● **Dataset records**:
———
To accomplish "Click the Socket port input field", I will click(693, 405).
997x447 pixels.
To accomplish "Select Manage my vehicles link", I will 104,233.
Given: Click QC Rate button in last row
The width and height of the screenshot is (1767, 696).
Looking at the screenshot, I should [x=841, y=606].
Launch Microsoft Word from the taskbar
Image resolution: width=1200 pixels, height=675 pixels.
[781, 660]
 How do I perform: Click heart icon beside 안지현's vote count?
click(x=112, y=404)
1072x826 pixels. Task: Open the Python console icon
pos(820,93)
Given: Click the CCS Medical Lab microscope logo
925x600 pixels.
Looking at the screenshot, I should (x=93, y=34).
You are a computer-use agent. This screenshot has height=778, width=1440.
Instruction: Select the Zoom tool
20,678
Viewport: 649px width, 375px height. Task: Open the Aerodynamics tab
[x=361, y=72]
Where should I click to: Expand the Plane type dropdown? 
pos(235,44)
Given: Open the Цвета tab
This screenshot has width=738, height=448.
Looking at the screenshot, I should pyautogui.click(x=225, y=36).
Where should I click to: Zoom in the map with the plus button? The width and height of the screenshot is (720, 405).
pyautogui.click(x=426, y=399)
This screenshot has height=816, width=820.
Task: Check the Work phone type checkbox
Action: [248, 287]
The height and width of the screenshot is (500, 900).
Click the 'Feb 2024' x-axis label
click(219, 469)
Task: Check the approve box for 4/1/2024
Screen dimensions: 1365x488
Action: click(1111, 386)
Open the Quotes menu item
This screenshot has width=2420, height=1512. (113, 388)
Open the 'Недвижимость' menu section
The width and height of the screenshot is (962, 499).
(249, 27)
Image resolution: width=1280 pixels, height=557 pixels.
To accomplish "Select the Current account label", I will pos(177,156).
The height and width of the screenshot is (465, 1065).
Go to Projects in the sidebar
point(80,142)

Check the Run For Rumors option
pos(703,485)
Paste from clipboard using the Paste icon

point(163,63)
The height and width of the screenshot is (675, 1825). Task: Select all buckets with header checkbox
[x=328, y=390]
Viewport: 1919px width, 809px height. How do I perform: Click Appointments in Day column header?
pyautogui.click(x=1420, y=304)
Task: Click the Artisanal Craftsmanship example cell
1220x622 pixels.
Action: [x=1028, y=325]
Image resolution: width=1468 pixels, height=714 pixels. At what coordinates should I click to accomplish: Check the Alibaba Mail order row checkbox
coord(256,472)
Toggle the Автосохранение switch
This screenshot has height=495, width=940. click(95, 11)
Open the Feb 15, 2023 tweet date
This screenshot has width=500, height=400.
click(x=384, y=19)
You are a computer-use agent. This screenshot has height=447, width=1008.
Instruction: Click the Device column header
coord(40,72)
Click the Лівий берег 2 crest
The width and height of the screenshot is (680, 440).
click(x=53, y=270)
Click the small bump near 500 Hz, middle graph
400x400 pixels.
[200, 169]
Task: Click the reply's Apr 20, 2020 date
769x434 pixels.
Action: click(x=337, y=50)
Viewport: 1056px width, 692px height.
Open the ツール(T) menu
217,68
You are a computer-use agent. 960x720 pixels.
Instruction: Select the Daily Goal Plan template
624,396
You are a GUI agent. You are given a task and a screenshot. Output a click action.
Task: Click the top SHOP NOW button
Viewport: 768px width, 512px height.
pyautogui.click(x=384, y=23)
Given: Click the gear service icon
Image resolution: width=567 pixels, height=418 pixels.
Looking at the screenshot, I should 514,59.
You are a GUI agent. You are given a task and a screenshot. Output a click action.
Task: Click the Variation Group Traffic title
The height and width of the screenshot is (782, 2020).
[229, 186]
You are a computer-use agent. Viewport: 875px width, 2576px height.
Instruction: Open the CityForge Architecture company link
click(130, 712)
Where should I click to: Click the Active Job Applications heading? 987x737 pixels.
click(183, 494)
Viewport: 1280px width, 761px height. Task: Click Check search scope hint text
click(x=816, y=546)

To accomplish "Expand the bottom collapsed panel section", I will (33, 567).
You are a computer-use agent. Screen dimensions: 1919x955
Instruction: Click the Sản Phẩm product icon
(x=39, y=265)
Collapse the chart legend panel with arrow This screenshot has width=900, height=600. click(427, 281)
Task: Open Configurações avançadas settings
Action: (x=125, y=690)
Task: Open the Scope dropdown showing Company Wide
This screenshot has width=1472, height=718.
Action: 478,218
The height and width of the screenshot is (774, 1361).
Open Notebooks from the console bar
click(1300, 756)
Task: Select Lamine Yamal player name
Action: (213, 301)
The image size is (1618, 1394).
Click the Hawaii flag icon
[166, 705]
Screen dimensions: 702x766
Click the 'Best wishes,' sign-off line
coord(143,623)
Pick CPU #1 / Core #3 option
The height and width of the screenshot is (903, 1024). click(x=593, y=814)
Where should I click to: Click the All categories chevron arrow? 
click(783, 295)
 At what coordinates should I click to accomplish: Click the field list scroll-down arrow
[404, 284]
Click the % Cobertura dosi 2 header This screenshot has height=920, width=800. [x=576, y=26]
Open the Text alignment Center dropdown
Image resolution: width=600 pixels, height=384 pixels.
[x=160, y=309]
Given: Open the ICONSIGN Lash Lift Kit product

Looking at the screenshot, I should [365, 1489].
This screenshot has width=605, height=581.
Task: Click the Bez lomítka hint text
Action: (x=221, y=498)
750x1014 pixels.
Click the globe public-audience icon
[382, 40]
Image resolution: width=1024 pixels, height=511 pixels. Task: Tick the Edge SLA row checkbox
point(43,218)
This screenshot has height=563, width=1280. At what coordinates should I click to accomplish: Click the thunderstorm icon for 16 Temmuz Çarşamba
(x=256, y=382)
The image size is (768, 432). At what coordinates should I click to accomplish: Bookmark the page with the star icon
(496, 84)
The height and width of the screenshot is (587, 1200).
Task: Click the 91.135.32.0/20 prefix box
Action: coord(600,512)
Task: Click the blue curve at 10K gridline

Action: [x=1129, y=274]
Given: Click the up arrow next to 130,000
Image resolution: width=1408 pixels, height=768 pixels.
———
● **Work order**: From the lines above, copy those that contain the word "computer".

● **Task result**:
You are a computer-use agent. This screenshot has height=778, width=1440.
You are a computer-use agent. This screenshot has height=447, width=1008.
You are a computer-use agent. 960x720 pixels.
You are a computer-use agent. Viewport: 875px width, 2576px height.
You are a computer-use agent. Screen dimensions: 1919x955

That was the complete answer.